**WORK TO COMPLETE:**
Please transcribe the records precisely; pictures stay out of your copy.

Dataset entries
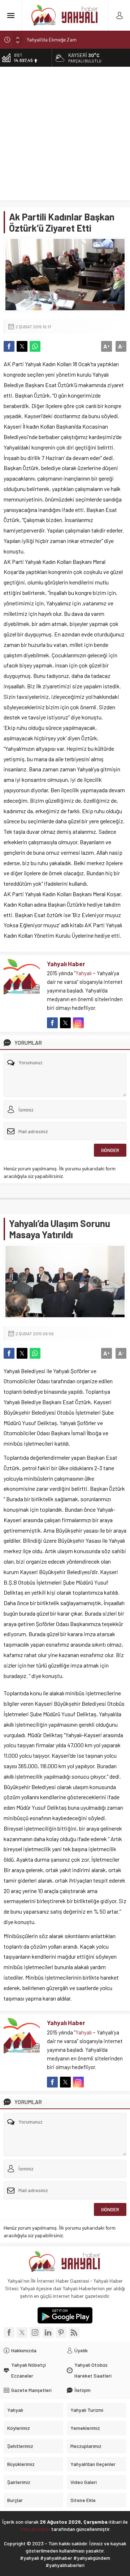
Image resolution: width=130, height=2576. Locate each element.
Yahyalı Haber (66, 963)
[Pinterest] (61, 2332)
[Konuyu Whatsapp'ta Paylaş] (35, 346)
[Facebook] (9, 2332)
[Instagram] (35, 2332)
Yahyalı (83, 973)
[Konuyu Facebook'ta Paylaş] (9, 346)
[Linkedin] (48, 2332)
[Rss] (74, 2332)
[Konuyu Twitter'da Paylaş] (22, 346)
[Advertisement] (65, 135)
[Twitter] (22, 2332)
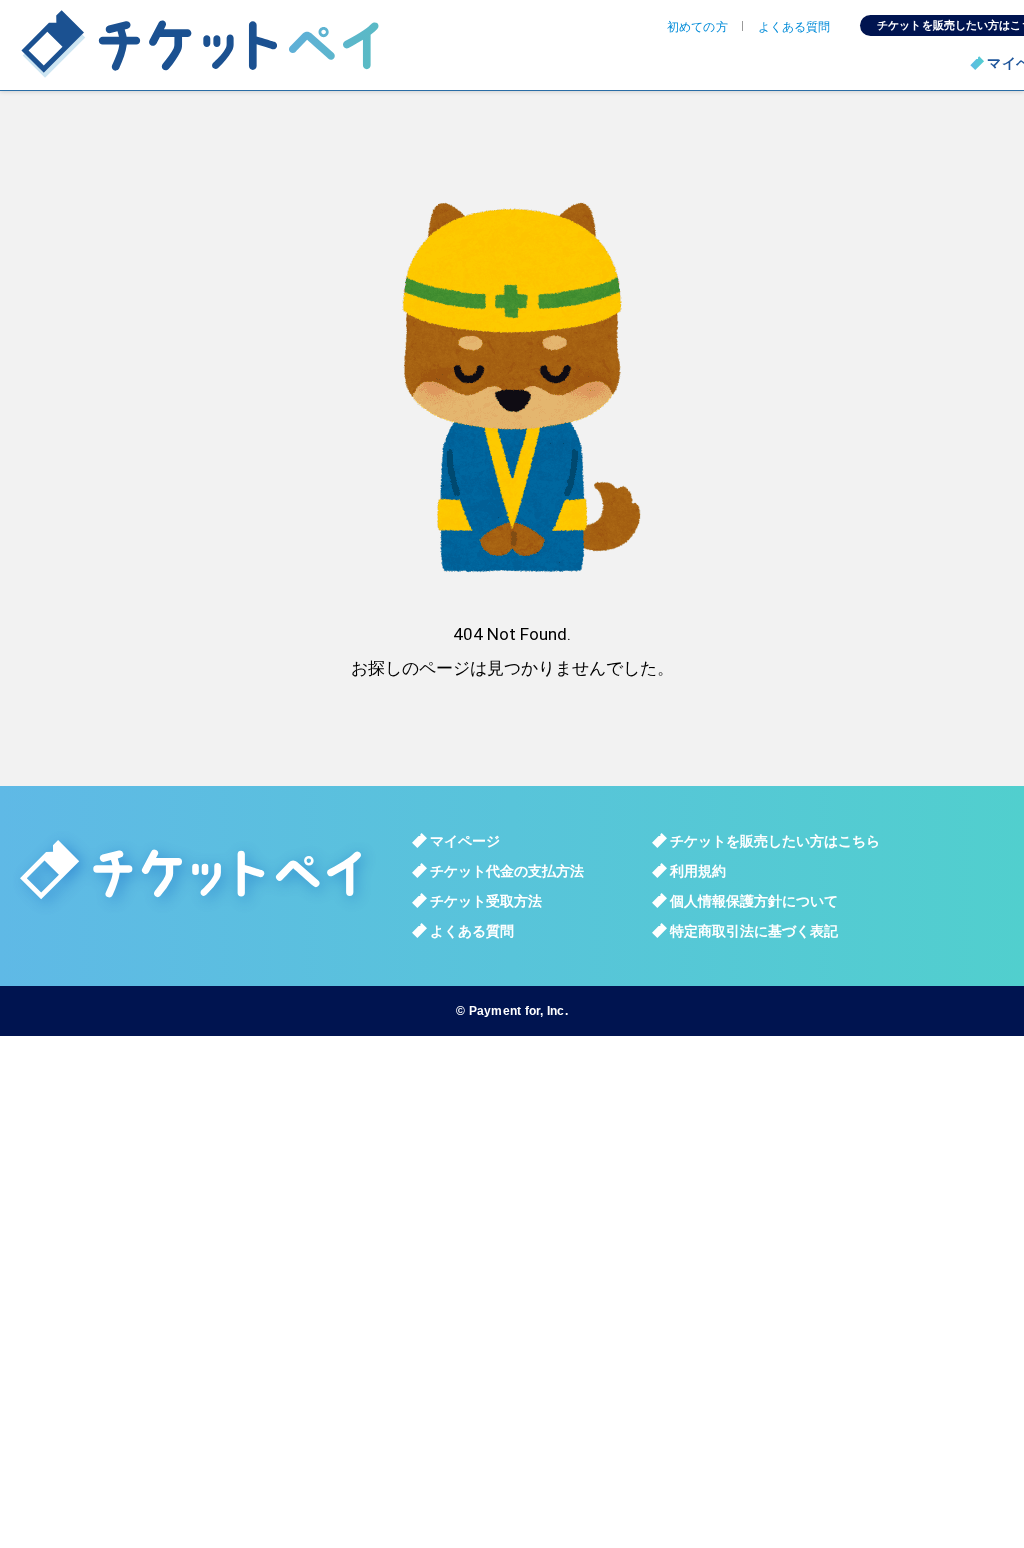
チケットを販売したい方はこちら (775, 841)
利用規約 (698, 871)
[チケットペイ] (215, 45)
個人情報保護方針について (754, 901)
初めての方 (697, 27)
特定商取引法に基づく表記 (754, 931)
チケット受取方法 (486, 901)
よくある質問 (794, 27)
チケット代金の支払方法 (507, 871)
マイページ (465, 841)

**ANSWER AREA:**
Image resolution: width=130, height=2576. Locate each element.
Yahyalı Haber (66, 963)
[Pinterest] (61, 2332)
[Konuyu Whatsapp'ta Paylaş] (35, 346)
[Facebook] (9, 2332)
[Instagram] (35, 2332)
Yahyalı (83, 973)
[Konuyu Facebook'ta Paylaş] (9, 346)
[Linkedin] (48, 2332)
[Rss] (74, 2332)
[Konuyu Twitter'da Paylaş] (22, 346)
[Advertisement] (65, 135)
[Twitter] (22, 2332)
チケットを販売したい方はこちら (775, 841)
利用規約 (698, 871)
[チケットペイ] (215, 45)
個人情報保護方針について (754, 901)
初めての方 (697, 27)
特定商取引法に基づく表記 (754, 931)
チケット受取方法 (486, 901)
よくある質問 (794, 27)
チケット代金の支払方法 (507, 871)
マイページ (465, 841)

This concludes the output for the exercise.